Understanding the dynamics and interdependencies of socio-ecological systems through models

Vanessa Vargas-Nguyen ·
1 October 2018
Applying Science | Learning Science | 

The Integration and Application Network (IAN) has been trying to evolve its work so that its societal impact can go beyond science communication and integration. Our recent delve into transdisciplinary science necessitates that we not only incorporate its concepts into our work but that we explore and adapt tools currently being used in the field. Recognizing that everything is interconnected and that human decision-making and behavior plays an important role, tools that we are currently exploring and incorporating include: Geographic Information Systems (GIS), System Dynamics Modeling, Social Network Analysis, and Cultural Analysis. An emerging tool that can incorporate these is Agent-based Modeling (ABM). In this blog, I will give an introduction to ABM by describing my participation in the National Socio-Environmental Synthesis Center's (SESYNC) short course on Spatial Agent-Based Modeling last summer, which was taught by Dr. Nicholas Magliocca, Assistant Professor in the Department of Geography at the University of Alabama. Along with the "Introduction to Social Network Analysis" short course taught by Dr. Lorien Jasny (which I participated in last year), this course has been regularly offered at SESYNC as a tool in studying and understanding socio-environmental systems.

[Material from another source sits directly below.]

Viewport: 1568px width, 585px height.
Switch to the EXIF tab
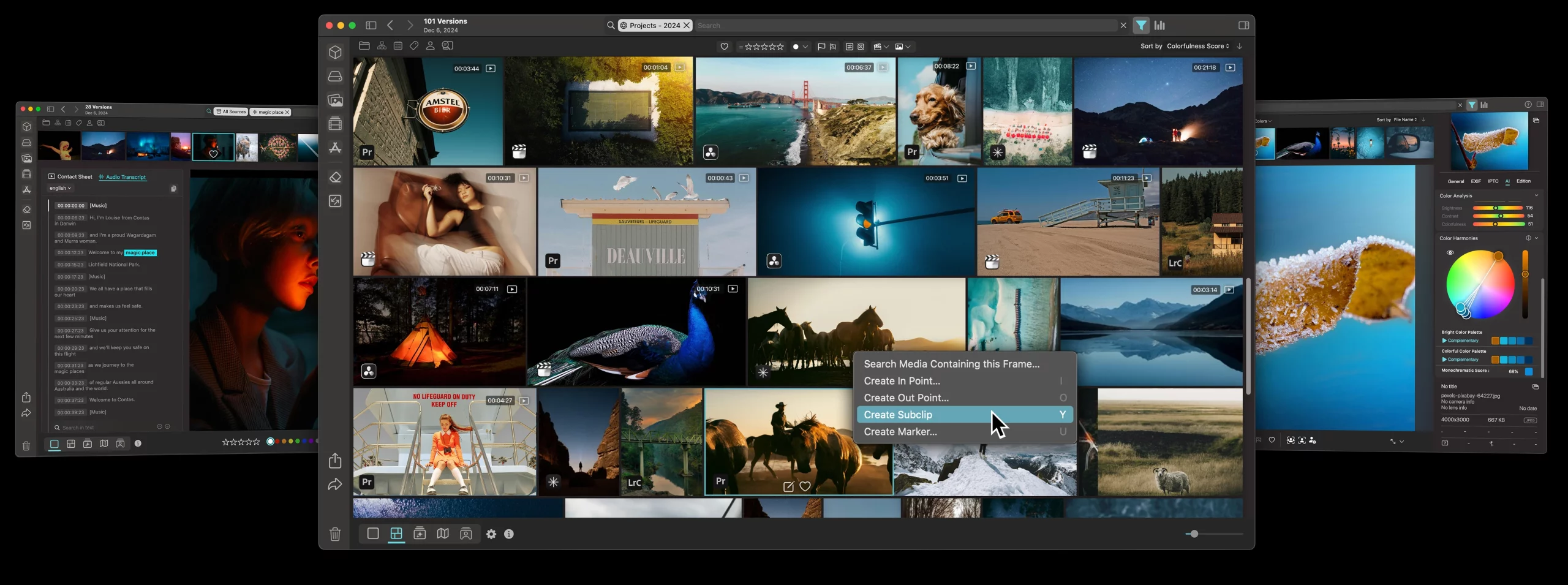point(1476,181)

Nick Magliocca teaching the SESYNC short course on Spatial Agent Based Modeling. Photo credit: Vanessa Vargas-Nguyen.
Nick Magliocca teaching the SESYNC short course on Spatial Agent Based Modeling. Photo credit: Vanessa Vargas-Nguyen.

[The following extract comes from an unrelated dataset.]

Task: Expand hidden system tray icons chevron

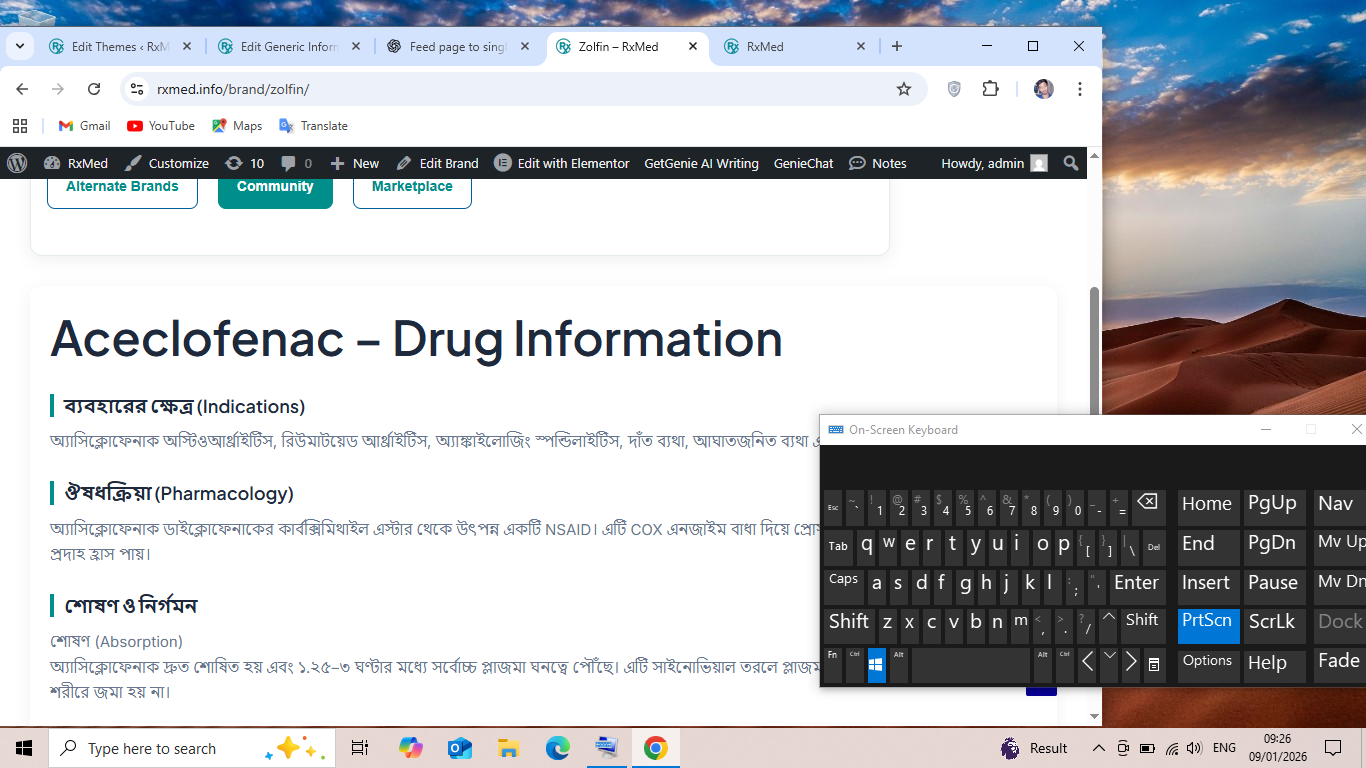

Agent-based Modeling (ABM) is computer simulation that explicitly represents individual heterogeneity and interactions. An agent is an autonomous, adaptive decision-making entity that interacts with its environment and other agents through prescribed behavioral rules to produce emergent system-level patterns. Some major differences from other modeling approaches include: (1) algorithms are grown, not solved; (2) agents and environment are fully heterogeneous; (3) artificial intelligence is used; (4) discrete event simulation, meaning each event occurs at a particular instant in time and marks a change of state in the system; and (5) emergence.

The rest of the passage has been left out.